Meagan Harris is a Ph.D. candidate in the department of Biomedical Engineering at Texas A&M University. She received her Bachelor of Science Degrees in Applied Physics and Mathematics from Angelo State University in May 2008 and her Master of Science Degree in Biomedical Engineering from Texas A&M University in December 2010. Her graduate research efforts include designing and constructing a portable confocal reflectance and fluorescence microscope for large area imaging of epithelial tissues for preclinical studies. During her research pursuits, Meagan has served as research mentor to 11 undergraduate students at Texas A&M University. She was also a teaching assistant for 2 AggiE-Challenge Multidisciplinary Design Teams working on global health challenges: Spectrophotometer Project and Universal Surgery Light Bulb Replacement Project. Through the Biomedical Engineering Instructional Fellowship Program, Meagan presented specific cases in BMEN 450 Biomedical Case Studies to facilitate discussion on the biomedical engineering perspective of clinically defined problems. Meagan is also a community outreach leader of optics demonstrations and lab tours. While serving as President of the Texas A&M Chapter of SPIE for ’12-’13, Meagan helped develop an optics outreach demonstration kit using low-cost, reusable materials to interactively teach optics fundamentals.

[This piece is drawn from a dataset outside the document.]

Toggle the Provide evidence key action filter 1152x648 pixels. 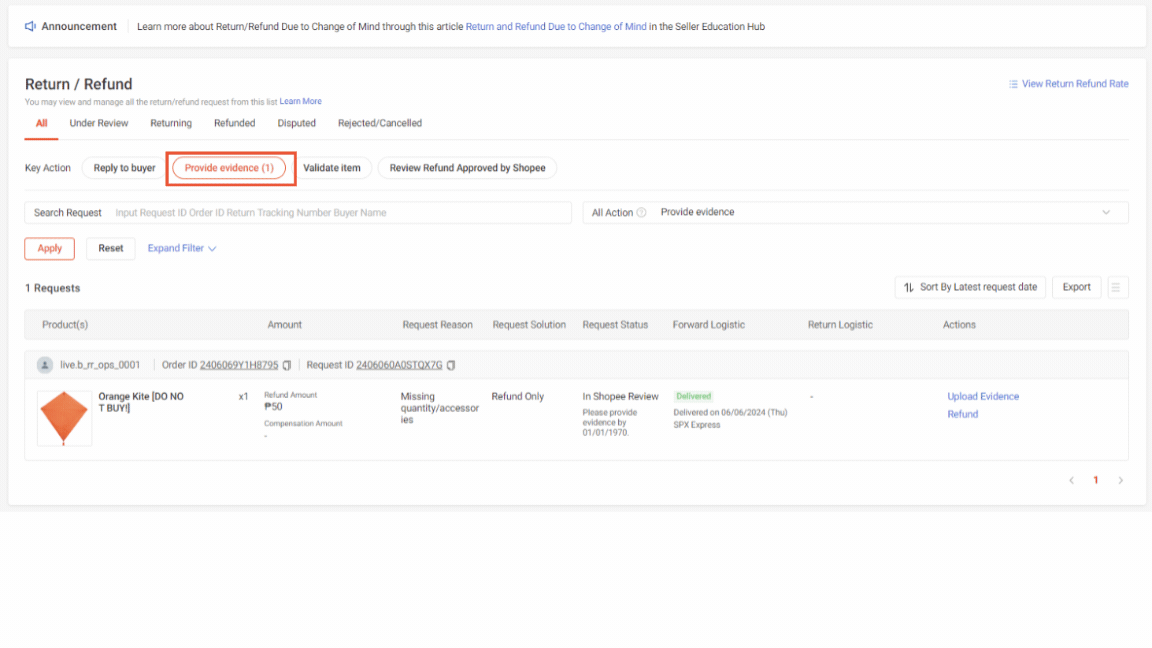click(x=230, y=167)
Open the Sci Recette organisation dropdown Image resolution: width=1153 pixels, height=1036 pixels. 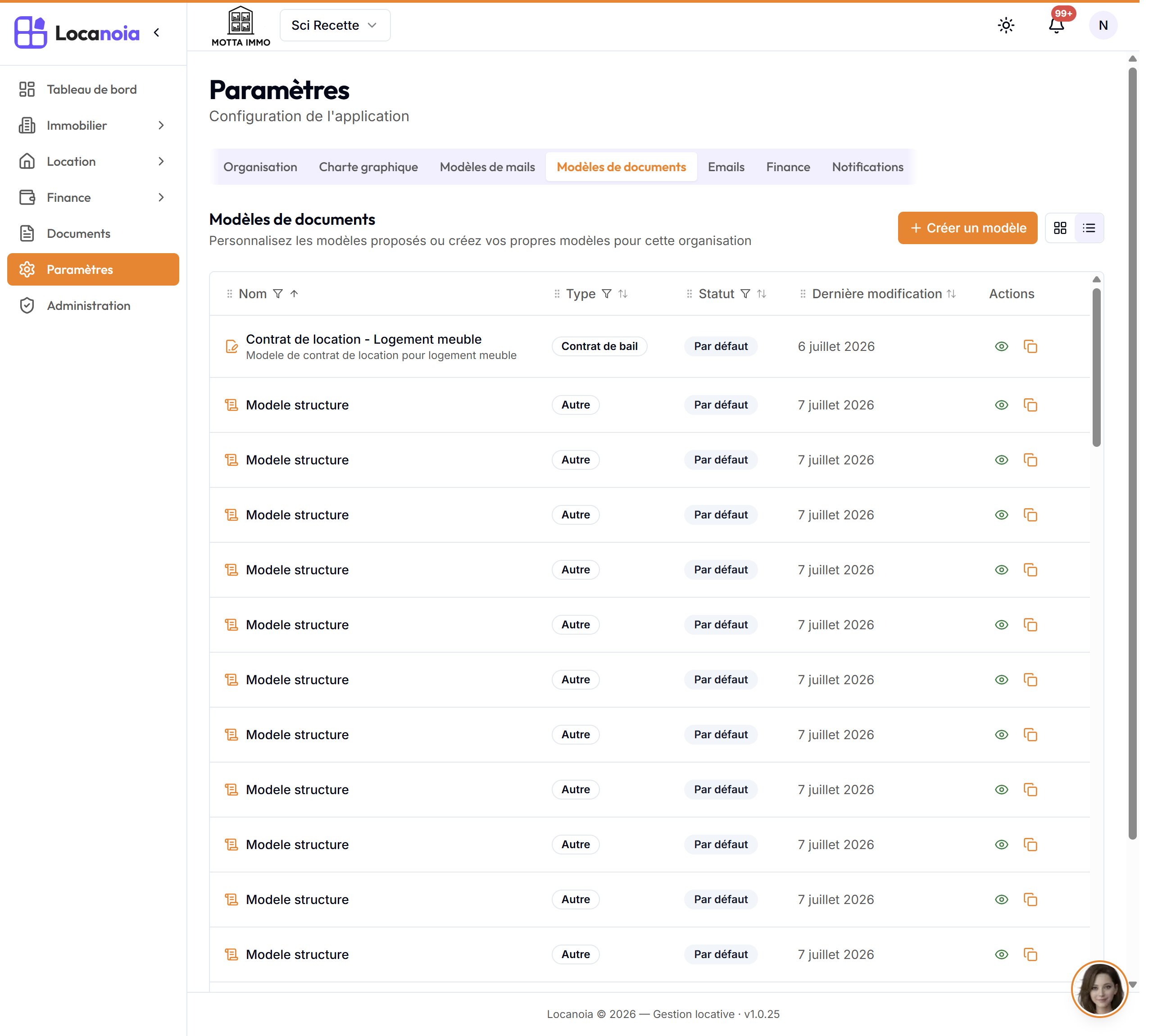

Prior to enrolling in the Clinical Psychology Doctoral Program at TAMU, Shannon earned her B.S. in Psychology at College of Charleston and her M.A. in Clinical Adult Psychology at Southern Illinois University Edwardsville. Her primary research interest is in the investigation of disparate theoretical models of psychopathic personality (psychopathy) traits and alternative assessment approaches to conceptualizing this disorder. Shannon’s particular interest is in examining the core features of this disorder, including the assessment of psychopathic traits separate from criminal behavior. In addition to her research on psychopathy, Shannon has also conducted research on forensic psychology issues such as allegations of bias in mental health expert testimony and violence risk assessment. She has published 14 articles in peer-reviewed journals, and she has presented or co-authored 21 U.S. and international conference presentations. In addition to conducting research, Shannon has taught two undergraduate courses, Forensic Psychology and Psychology of Personality, and she has provided supervision for undergraduate and graduate students on multiple research projects. Shannon is also the recipient of the Saul Sells Research Excellence Award and the Bluebonnet Scholarship for Clinical Psychology Science. She recently accepted a clinical internship position at University of Massachusetts Medical School Worcester Recovery Center and Hospital. After completing her clinical internship, she intends to obtain a faculty position at a university so that she can continue to conduct research and mentor undergraduate and graduate students through teaching and research supervision.